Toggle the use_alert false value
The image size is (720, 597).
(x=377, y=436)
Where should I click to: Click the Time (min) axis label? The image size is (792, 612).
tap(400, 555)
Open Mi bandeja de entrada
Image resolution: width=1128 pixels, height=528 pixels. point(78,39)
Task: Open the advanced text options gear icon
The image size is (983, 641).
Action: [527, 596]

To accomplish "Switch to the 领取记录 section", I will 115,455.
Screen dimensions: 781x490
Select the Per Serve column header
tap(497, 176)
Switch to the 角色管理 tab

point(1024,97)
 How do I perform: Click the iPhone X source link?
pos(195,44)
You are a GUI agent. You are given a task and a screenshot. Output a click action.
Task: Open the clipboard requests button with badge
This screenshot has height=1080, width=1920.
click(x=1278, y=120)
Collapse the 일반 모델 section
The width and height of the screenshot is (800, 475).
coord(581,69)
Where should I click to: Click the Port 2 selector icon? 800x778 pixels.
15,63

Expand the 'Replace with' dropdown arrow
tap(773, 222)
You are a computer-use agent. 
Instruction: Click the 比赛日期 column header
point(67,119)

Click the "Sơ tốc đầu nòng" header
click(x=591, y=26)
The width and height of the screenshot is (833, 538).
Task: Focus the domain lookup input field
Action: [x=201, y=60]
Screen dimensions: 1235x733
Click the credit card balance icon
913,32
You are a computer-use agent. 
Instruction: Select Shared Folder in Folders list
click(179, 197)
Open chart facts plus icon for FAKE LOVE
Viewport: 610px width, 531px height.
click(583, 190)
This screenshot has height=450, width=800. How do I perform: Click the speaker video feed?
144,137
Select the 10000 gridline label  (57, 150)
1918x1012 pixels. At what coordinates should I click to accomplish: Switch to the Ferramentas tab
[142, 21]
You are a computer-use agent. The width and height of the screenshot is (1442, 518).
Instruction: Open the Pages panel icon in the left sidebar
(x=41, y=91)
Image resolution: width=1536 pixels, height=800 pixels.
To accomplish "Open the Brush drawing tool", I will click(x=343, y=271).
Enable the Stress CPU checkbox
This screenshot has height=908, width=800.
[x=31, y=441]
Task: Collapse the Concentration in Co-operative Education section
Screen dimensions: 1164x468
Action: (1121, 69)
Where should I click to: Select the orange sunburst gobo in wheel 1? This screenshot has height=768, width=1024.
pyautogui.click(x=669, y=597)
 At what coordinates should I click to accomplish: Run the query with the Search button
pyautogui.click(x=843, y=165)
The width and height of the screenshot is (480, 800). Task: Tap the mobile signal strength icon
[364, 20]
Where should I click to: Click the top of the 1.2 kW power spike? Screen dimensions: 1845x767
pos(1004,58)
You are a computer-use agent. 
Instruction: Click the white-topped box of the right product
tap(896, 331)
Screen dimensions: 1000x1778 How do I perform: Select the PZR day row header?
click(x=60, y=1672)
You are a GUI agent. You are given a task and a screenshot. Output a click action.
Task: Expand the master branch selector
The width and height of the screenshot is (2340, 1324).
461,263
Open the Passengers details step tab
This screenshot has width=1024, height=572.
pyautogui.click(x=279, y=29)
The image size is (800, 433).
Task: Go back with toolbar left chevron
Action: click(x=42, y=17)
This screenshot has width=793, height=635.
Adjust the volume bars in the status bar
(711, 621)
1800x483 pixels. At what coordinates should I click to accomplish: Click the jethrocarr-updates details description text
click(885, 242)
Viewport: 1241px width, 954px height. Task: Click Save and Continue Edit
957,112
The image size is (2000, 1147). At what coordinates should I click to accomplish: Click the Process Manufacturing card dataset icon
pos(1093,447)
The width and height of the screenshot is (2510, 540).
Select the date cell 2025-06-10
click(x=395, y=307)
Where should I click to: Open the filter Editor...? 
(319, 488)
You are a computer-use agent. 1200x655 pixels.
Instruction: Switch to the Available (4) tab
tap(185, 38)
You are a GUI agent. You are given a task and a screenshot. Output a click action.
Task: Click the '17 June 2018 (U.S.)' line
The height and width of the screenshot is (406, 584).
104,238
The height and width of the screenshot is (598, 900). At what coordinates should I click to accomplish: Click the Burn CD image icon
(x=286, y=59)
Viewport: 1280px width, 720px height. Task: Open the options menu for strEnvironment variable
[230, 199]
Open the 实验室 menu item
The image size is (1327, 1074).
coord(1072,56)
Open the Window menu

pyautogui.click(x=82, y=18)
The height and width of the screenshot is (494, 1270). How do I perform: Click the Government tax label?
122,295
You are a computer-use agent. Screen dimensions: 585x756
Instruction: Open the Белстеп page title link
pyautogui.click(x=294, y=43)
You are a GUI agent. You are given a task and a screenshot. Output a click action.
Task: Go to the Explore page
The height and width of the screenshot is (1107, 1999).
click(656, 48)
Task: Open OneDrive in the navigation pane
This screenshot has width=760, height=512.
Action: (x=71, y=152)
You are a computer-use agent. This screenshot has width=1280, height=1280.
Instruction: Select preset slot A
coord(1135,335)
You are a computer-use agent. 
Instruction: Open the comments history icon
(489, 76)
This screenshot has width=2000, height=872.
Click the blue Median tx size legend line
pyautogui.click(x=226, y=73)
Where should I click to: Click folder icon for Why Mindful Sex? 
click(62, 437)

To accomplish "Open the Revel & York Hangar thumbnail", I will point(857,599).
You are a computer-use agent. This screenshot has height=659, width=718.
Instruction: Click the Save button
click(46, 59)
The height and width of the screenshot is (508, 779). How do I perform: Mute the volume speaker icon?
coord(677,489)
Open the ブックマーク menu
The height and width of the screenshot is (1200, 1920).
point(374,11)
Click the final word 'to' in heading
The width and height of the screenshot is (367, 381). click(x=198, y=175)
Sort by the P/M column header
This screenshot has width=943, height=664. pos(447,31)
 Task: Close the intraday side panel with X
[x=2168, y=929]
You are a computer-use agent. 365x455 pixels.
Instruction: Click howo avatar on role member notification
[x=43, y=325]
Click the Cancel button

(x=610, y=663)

*-*-*

__Task goal__. Copy out the material verbatim, from the line containing "Where should I click to: Open" up to and including the line containing "coord(1135,335)".

__Full solution__.
Where should I click to: Open the filter Editor...? 
(319, 488)
You are a computer-use agent. 1200x655 pixels.
Instruction: Switch to the Available (4) tab
tap(185, 38)
You are a GUI agent. You are given a task and a screenshot. Output a click action.
Task: Click the '17 June 2018 (U.S.)' line
The height and width of the screenshot is (406, 584).
104,238
The height and width of the screenshot is (598, 900). At what coordinates should I click to accomplish: Click the Burn CD image icon
(x=286, y=59)
Viewport: 1280px width, 720px height. Task: Open the options menu for strEnvironment variable
[230, 199]
Open the 实验室 menu item
The image size is (1327, 1074).
coord(1072,56)
Open the Window menu

pyautogui.click(x=82, y=18)
The height and width of the screenshot is (494, 1270). How do I perform: Click the Government tax label?
122,295
You are a computer-use agent. Screen dimensions: 585x756
Instruction: Open the Белстеп page title link
pyautogui.click(x=294, y=43)
You are a GUI agent. You are given a task and a screenshot. Output a click action.
Task: Go to the Explore page
The height and width of the screenshot is (1107, 1999).
click(656, 48)
Task: Open OneDrive in the navigation pane
This screenshot has width=760, height=512.
Action: (x=71, y=152)
You are a computer-use agent. This screenshot has width=1280, height=1280.
Instruction: Select preset slot A
coord(1135,335)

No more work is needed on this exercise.